:: Work to complete ::
Repeat exactly the lines from the first line of the records through the line containing "Tap the blue double-check", and nothing more.

Saved data entries:

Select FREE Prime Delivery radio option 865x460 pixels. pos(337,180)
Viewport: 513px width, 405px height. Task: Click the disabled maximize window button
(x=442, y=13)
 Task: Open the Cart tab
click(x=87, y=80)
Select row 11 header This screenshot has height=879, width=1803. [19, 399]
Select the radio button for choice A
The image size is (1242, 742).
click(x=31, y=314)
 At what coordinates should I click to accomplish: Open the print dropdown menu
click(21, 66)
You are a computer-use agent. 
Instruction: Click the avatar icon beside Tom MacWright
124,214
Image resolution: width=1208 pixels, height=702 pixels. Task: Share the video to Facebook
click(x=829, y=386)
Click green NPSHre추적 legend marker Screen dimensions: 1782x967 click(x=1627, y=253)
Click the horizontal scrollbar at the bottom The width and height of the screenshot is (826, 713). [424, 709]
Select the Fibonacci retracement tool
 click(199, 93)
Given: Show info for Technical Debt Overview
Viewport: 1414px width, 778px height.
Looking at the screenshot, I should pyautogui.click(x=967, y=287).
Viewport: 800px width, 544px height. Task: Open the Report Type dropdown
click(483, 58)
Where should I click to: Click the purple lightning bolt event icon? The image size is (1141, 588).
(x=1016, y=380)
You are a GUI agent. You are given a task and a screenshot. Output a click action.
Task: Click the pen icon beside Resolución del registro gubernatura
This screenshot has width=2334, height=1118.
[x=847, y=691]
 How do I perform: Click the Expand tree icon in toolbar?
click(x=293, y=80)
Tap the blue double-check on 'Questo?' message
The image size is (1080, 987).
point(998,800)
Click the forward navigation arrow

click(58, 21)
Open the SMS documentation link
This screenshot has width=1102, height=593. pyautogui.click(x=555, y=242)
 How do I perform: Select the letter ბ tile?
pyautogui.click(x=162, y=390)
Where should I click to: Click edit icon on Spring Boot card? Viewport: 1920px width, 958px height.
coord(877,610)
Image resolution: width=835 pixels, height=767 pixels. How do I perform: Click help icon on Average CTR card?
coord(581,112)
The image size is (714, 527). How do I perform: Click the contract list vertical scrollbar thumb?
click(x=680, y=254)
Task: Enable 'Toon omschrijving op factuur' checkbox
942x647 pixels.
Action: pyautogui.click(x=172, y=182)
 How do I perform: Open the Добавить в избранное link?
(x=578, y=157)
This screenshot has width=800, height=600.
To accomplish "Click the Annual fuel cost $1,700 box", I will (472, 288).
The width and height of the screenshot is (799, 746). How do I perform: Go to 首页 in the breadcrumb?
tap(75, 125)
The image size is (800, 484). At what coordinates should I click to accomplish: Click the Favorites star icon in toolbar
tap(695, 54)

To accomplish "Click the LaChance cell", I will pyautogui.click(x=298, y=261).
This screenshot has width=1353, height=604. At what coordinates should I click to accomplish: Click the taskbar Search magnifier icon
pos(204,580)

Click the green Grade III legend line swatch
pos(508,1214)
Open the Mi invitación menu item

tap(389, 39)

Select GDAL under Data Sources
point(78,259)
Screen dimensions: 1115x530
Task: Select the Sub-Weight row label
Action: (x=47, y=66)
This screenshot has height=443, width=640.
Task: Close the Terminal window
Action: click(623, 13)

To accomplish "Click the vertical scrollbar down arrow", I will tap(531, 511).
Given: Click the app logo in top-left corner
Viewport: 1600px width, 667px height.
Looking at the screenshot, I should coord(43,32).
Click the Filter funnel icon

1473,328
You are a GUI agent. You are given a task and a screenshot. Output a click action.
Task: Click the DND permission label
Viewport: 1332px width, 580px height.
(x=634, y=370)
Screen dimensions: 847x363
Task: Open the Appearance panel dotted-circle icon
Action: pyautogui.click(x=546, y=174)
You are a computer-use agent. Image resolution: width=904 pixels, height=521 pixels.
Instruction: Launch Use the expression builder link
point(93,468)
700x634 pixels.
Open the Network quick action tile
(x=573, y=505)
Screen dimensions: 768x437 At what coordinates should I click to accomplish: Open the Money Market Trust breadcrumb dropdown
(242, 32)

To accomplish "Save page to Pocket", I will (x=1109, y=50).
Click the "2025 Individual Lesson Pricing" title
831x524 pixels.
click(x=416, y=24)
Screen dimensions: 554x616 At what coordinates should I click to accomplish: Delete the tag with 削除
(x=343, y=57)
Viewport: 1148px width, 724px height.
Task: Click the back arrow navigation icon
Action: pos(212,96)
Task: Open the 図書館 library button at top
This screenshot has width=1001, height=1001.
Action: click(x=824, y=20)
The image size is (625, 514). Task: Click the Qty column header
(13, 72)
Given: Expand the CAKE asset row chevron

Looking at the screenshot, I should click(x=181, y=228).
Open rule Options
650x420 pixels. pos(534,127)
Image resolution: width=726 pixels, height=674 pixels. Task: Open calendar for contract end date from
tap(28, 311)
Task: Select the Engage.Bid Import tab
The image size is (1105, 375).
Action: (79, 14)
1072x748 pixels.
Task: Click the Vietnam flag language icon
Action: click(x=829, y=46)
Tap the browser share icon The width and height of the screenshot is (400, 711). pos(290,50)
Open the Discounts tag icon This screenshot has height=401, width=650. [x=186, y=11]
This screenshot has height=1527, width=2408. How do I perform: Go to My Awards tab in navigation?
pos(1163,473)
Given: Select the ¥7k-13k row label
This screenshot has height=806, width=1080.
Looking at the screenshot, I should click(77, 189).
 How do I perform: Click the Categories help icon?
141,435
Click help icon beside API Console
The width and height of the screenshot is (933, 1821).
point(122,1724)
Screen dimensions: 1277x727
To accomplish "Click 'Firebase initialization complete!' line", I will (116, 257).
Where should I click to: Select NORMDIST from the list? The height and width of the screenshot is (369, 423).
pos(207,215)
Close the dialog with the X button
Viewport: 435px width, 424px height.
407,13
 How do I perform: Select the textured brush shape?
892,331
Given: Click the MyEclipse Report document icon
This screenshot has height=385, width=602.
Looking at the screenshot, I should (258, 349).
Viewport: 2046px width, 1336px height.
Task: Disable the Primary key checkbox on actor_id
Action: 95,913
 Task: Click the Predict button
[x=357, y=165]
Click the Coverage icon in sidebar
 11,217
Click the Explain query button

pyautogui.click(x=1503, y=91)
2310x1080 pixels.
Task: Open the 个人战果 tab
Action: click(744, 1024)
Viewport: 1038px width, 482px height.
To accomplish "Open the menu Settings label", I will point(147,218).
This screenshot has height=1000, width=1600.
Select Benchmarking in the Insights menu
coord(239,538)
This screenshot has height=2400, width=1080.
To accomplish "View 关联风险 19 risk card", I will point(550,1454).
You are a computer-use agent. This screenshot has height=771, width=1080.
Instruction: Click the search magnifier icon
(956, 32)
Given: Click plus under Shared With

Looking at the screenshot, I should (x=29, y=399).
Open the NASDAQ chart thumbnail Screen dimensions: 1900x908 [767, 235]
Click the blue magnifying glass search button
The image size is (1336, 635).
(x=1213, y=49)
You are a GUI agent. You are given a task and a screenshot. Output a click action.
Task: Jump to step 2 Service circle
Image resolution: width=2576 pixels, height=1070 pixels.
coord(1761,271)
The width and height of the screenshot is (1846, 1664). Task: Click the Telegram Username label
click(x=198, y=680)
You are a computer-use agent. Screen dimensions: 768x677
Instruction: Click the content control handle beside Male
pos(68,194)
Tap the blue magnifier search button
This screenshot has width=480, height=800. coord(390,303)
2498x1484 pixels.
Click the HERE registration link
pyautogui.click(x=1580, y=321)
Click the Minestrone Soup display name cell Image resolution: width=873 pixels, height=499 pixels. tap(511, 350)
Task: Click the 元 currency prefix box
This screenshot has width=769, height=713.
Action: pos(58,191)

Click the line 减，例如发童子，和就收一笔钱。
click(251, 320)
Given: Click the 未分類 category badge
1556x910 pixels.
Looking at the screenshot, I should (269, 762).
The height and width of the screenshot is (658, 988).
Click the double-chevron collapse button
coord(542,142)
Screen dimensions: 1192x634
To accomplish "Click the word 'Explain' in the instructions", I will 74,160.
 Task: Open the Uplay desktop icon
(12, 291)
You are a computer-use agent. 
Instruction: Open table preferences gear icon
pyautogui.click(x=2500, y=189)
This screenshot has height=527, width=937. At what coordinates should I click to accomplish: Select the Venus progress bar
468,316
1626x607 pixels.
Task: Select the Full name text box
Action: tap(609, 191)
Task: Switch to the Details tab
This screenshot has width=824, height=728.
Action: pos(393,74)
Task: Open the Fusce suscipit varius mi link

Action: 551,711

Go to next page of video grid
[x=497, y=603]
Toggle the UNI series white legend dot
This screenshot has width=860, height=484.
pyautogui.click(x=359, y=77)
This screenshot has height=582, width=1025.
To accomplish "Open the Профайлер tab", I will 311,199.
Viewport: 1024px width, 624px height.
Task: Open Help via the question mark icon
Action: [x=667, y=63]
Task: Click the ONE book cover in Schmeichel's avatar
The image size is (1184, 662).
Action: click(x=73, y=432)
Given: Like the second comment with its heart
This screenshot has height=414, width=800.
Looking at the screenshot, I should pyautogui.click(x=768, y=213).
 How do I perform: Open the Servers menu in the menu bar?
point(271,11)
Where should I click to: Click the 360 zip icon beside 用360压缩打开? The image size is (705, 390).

:: Solution for this exercise ::
Select FREE Prime Delivery radio option 865x460 pixels. pos(337,180)
Viewport: 513px width, 405px height. Task: Click the disabled maximize window button
(x=442, y=13)
 Task: Open the Cart tab
click(x=87, y=80)
Select row 11 header This screenshot has height=879, width=1803. [19, 399]
Select the radio button for choice A
The image size is (1242, 742).
click(x=31, y=314)
 At what coordinates should I click to accomplish: Open the print dropdown menu
click(21, 66)
You are a computer-use agent. 
Instruction: Click the avatar icon beside Tom MacWright
124,214
Image resolution: width=1208 pixels, height=702 pixels. Task: Share the video to Facebook
click(x=829, y=386)
Click green NPSHre추적 legend marker Screen dimensions: 1782x967 click(x=1627, y=253)
Click the horizontal scrollbar at the bottom The width and height of the screenshot is (826, 713). [424, 709]
Select the Fibonacci retracement tool
 click(199, 93)
Given: Show info for Technical Debt Overview
Viewport: 1414px width, 778px height.
Looking at the screenshot, I should pyautogui.click(x=967, y=287).
Viewport: 800px width, 544px height. Task: Open the Report Type dropdown
click(483, 58)
Where should I click to: Click the purple lightning bolt event icon? The image size is (1141, 588).
(x=1016, y=380)
You are a GUI agent. You are given a task and a screenshot. Output a click action.
Task: Click the pen icon beside Resolución del registro gubernatura
This screenshot has width=2334, height=1118.
[x=847, y=691]
 How do I perform: Click the Expand tree icon in toolbar?
click(x=293, y=80)
Tap the blue double-check on 'Questo?' message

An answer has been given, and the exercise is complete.